Schreiben Sie aus dem Interview über maz&movie den Abschnitt zwischen „Seit 25 Jahren“ und „Tina Krohn Photo)“ wortgetreu ab, beide Stellen eingeschlossen.

TEXT DES DOKUMENTS:
★ ★ ★
Seit 25 Jahren ist Claudia Lehmann mit ihrer Kreativagentur maz&movie aus dem deutschen Filmgeschäft nicht mehr wegzudenken. Anlässlich der großen Geburtstagsfeier in Berlin sprachen wir mit ihr über ihren Job, die Branche, Lieblingsprojekte und warum die Arbeit heute ebenso viel Spaß macht wie am Anfang. 

Zurecht stolz auf 25 Jahre maz&movie: Claudia Lehmann (Credit: Tina Krohn Photo)

Wenn Sie gefragt werden, was maz&movie macht. Was würden Sie antworten?
★ ★ ★
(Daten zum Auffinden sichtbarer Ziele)
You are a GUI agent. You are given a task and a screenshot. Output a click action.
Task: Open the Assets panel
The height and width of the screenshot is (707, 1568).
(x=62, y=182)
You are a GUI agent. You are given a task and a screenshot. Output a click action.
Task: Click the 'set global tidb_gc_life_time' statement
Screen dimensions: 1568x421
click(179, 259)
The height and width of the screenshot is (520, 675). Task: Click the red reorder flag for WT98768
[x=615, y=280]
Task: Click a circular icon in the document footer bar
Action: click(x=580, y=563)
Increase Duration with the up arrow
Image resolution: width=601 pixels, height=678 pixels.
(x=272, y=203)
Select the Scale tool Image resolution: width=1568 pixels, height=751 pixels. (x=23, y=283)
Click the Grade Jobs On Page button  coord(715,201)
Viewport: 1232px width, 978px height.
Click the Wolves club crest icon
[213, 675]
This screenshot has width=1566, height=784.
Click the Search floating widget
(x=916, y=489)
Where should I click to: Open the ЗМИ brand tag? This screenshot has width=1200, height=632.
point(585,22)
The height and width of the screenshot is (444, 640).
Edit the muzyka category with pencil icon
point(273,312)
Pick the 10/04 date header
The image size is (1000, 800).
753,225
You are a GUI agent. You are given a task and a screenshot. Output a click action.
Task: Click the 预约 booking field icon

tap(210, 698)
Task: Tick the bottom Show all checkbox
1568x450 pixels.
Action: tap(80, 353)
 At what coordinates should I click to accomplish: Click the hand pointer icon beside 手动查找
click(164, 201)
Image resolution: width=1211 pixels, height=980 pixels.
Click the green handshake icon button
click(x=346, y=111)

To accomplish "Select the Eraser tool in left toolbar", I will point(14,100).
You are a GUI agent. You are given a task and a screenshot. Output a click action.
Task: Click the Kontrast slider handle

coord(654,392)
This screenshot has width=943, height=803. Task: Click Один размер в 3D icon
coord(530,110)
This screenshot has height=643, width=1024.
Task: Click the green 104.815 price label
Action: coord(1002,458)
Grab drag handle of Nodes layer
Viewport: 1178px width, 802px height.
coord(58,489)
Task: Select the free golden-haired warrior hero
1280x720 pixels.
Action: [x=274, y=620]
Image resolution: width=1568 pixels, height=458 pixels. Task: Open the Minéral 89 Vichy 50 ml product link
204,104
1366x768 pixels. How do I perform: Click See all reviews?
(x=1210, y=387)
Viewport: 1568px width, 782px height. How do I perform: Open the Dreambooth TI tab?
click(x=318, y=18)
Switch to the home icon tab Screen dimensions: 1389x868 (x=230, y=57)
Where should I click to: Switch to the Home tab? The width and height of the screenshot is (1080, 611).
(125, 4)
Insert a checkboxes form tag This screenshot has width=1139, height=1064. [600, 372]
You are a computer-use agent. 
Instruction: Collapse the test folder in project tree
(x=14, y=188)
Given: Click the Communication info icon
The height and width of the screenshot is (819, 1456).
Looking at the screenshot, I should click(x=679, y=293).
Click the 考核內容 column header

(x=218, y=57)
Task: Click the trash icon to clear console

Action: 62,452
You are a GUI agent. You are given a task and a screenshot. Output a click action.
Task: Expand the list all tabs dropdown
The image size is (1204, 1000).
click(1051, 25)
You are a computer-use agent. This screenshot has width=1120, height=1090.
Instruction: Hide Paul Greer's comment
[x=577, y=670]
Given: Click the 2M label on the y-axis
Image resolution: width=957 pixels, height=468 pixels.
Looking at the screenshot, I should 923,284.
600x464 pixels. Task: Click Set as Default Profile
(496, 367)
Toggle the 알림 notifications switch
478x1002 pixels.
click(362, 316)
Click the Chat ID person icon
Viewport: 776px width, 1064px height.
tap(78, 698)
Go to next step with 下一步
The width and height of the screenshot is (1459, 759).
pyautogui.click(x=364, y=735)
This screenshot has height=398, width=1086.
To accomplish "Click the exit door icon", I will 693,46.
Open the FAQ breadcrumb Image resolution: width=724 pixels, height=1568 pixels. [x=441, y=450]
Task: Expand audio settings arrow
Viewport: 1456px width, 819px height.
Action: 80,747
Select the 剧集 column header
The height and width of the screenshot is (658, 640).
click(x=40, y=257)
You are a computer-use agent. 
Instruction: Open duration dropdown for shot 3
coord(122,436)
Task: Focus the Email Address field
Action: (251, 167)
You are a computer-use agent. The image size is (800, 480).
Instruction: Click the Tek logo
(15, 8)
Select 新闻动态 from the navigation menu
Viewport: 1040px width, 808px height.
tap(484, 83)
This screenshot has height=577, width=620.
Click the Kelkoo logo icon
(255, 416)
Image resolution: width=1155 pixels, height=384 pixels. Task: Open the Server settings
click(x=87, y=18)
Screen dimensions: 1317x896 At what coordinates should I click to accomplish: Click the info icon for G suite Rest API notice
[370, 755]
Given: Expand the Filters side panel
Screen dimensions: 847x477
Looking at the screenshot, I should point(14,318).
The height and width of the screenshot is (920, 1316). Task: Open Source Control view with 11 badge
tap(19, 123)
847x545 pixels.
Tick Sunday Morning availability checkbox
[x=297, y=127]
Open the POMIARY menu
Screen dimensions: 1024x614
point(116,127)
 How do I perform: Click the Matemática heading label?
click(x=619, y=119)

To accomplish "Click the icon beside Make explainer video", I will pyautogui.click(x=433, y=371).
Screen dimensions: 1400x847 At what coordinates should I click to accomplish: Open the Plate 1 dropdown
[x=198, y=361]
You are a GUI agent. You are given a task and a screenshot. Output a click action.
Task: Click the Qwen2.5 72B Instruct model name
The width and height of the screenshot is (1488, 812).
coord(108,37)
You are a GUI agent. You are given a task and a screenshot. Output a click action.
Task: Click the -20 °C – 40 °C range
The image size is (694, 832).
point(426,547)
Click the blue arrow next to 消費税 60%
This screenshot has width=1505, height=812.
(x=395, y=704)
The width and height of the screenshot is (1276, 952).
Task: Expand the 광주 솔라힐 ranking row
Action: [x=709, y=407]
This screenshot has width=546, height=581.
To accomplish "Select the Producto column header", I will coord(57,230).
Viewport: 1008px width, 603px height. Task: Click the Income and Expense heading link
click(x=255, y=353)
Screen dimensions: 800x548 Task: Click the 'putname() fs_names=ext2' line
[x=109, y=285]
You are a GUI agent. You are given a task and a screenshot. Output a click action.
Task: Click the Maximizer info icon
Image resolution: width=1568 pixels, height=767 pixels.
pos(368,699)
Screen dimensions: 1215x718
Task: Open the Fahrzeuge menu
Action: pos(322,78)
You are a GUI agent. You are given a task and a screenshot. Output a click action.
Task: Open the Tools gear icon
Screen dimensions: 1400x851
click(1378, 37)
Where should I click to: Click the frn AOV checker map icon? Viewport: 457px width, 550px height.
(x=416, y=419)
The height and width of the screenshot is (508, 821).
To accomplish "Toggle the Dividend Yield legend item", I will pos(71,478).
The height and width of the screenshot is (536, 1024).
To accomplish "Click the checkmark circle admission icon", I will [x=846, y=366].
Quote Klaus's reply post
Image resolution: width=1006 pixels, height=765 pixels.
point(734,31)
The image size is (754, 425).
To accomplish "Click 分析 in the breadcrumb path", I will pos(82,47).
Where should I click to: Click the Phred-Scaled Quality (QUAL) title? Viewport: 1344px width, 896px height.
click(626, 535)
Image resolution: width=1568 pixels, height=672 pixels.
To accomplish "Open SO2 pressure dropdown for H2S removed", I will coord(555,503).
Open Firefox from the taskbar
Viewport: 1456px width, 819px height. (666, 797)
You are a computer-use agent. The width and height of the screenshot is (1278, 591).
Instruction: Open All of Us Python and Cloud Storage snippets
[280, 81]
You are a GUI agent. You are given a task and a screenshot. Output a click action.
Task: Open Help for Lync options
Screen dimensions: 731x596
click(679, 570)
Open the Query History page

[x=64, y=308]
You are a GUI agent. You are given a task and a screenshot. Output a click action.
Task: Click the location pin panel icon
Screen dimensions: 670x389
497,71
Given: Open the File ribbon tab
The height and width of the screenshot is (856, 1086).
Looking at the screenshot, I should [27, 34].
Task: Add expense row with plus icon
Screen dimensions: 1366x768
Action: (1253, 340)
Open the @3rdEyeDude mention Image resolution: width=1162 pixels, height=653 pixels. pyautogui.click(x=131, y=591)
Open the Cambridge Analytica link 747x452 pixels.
★ ★ ★
DIE GELÖSTE AUFGABE:
Seit 25 Jahren ist Claudia Lehmann mit ihrer Kreativagentur maz&movie aus dem deutschen Filmgeschäft nicht mehr wegzudenken. Anlässlich der großen Geburtstagsfeier in Berlin sprachen wir mit ihr über ihren Job, die Branche, Lieblingsprojekte und warum die Arbeit heute ebenso viel Spaß macht wie am Anfang. 

Zurecht stolz auf 25 Jahre maz&movie: Claudia Lehmann (Credit: Tina Krohn Photo)